## DATA SUPPLIED
════════════════

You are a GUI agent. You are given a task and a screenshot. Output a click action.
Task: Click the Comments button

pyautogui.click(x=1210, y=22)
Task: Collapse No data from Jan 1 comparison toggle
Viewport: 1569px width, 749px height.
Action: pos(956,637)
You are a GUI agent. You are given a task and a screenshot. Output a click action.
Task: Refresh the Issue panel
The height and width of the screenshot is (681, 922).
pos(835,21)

════════════════

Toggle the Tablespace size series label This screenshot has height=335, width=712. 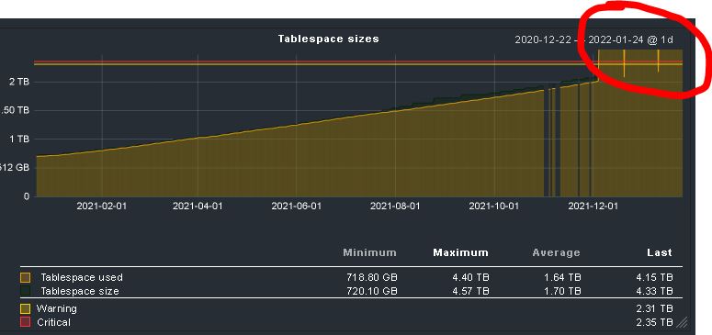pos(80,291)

════════════════

## WORK INSTRUCTIONS
Write out everything from the line that contains "Task: Collapse No" down to the line that contains "pos(835,21)" again, including both of those lines, and add 47 to every coordinate in the answers.

## THE SOLUTION
Task: Collapse No data from Jan 1 comparison toggle
Viewport: 1569px width, 749px height.
Action: pos(1003,684)
You are a GUI agent. You are given a task and a screenshot. Output a click action.
Task: Refresh the Issue panel
The height and width of the screenshot is (681, 922).
pos(882,68)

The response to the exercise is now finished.